We all know our species was cast out of paradise once it recognized where it was and knew the difference between black and white. Even in evolutionary terms we know it took a bit longer than a kick in the butt for the brain to grow to its current complex capacity for differentiation. My brain was only exposed to the lures of paradise for 10 days -just long enough to entertain the idea that sheer boredom with unmitigated beauty may have caused our species to foul its paradisiacal nest. I read somewhere that it is harder for a rich man to enter heaven than it is for a camel to go through the eye of a needle. Luckily I know more about sewing than most blokes and wouldn’t dream of trying to squeeze a camel through a needle. But camels aside, could one, once through the eye, take French leave if one were bored to death?
As if to answer these idle questions that only the “rich” can afford to ask themselves, the Universe, in one of her playful moods, showed me the dissent and distress that lies within the fabric of daily life even in paradise.
They both looked like they were in their 50s. We watched them begin their slow barefoot procession through the palms, along an idyllic shoreline to a canopy specially prepared for them between giant granite rocks worn into shape over 650 million years. The canopy was adorned with red hibiscus flowers and frangipani blooms were scattered liberally on the ground. Two high backed cane chairs had been arranged so that the couple would have their backs to the sea when they exchanged their vows. They were married far from the eyes of their respective cultures and only the smiles of the local women, paid to manage such events, blessed their union. That evening we caught sight of the newlyweds arriving in the restaurant for their nuptial feast. She slashed the air with violent staccato movements of her arms while he stood meekly alongside her demands. The waiter had a slight stoop of the sort you find in India when one caste is dealing with the power of another. I imagined disappointment was angering her. Paradise was neither conforming to her expectations nor to what she had paid for. One millimeter short of the mark is enough to prove that the camels of the rich and the romantic have difficulty getting into heaven.

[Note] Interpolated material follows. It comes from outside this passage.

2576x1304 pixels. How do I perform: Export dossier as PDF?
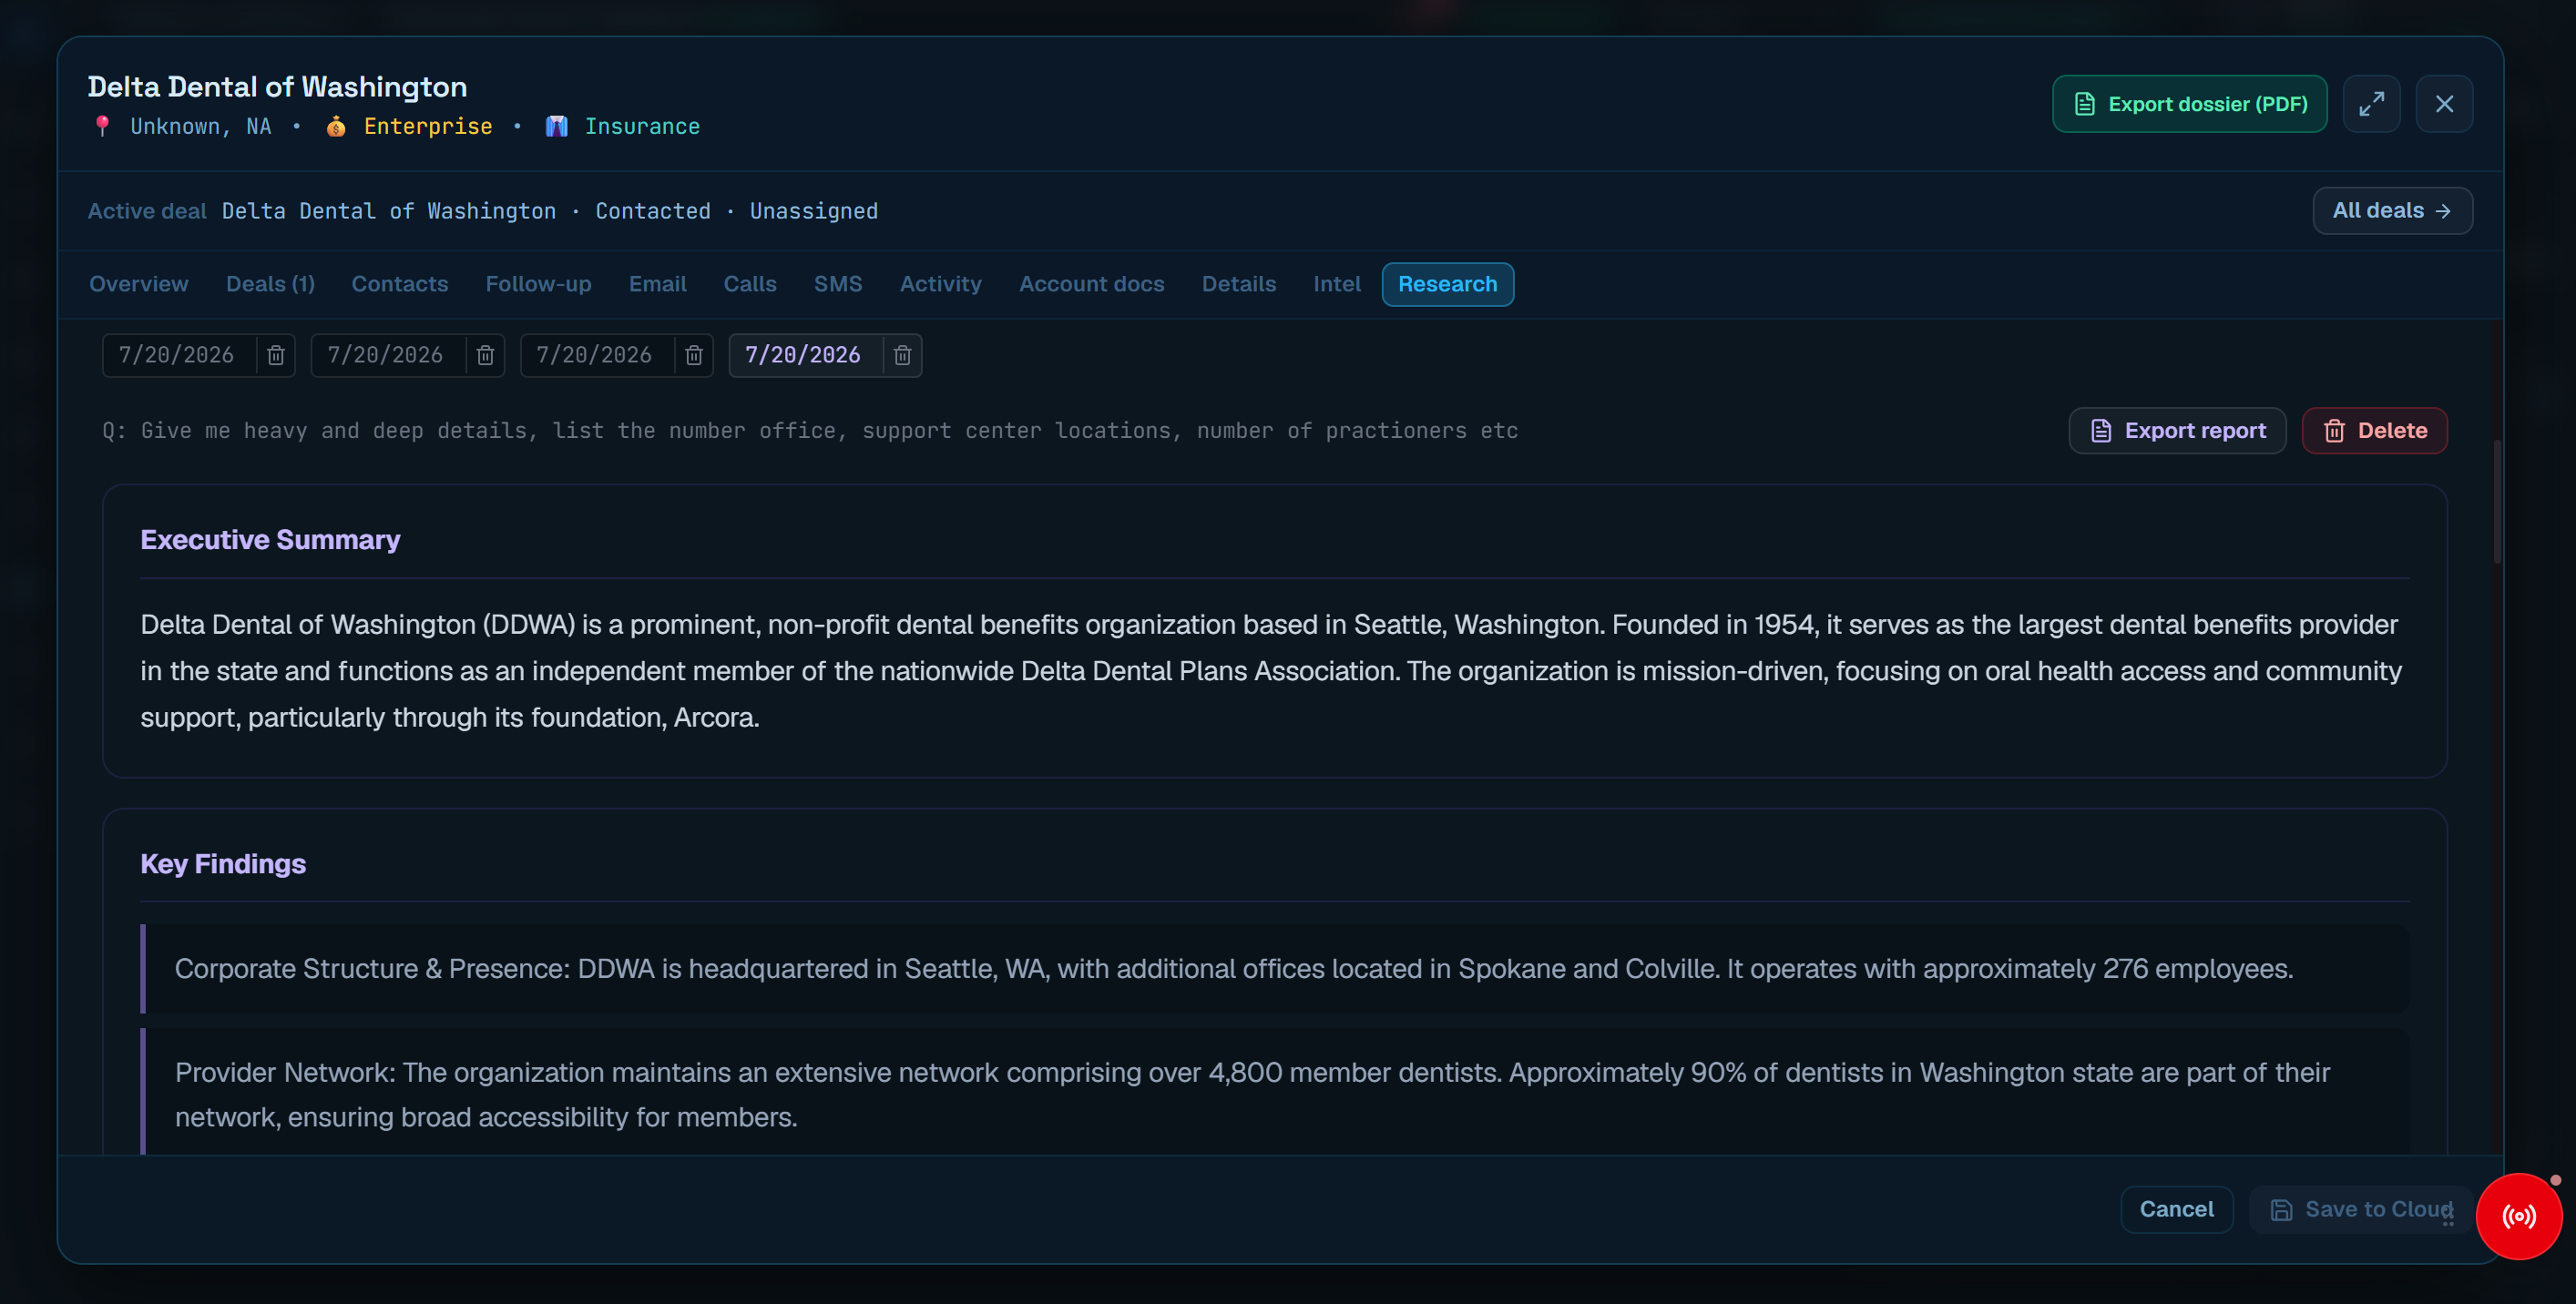pyautogui.click(x=2190, y=104)
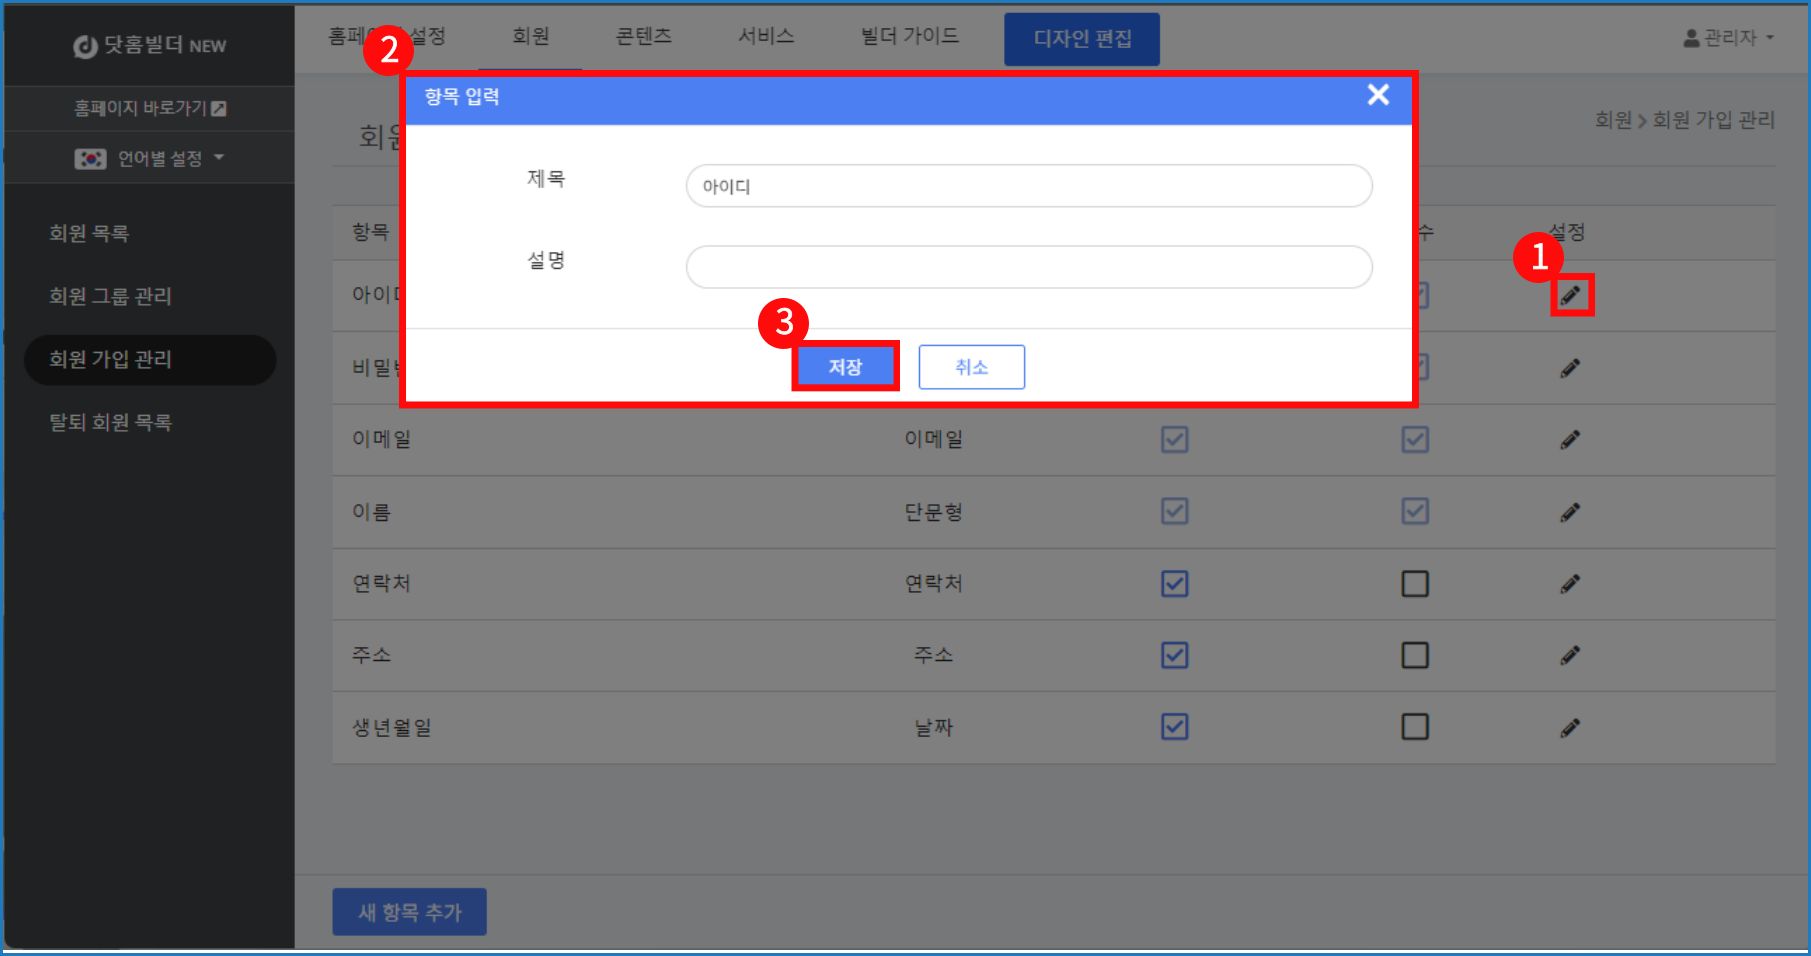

That same day in the afternoon we were cycling back through one of the island villages, when we were stopped short in our tracks by the silence of a very large gathering of local people outside a wooden church. A truck, parked close to the church steps, was decorated in white satin. The young man in dreadlocks and clean white shirt standing beside me told me in hushed tones that she was only 45. It was breast cancer. She had gone away to get treatment but it hadn’t worked. Her husband had died in an accident two years previously. She only had one boy. The whole community was here today. She was the local school teacher. The young man said several times, as if searching for the right words, that she wasn’t an unkind woman. I whispered back that I’d never imagined cancer to be a part of paradise. He smiled sadly. The hymns rose and fell in French and English until the coffin was removed from the church and laid in the back of the truck. The men of the family clad in white climbed up to sit with it as it began its journey towards the graveyard. The women formed a cortege behind the truck, chanting prayers as tropical rain drowned the remnants of the afternoon. It failed to interrupt neither the dignity of their mourning nor the pace of their communal step.
And despite these two gentle reminders of the frailty of human life and relationships even in paradise it was as if these ten days had slipped through the eye of the needle and God had welcomed us back. And from there, the poverty of our rich lives and the utter boredom of our endless economic and social crisis stood out like a herd of camels on Champs Elysees.
Tell me something about any close brush you have had with paradise in recent years.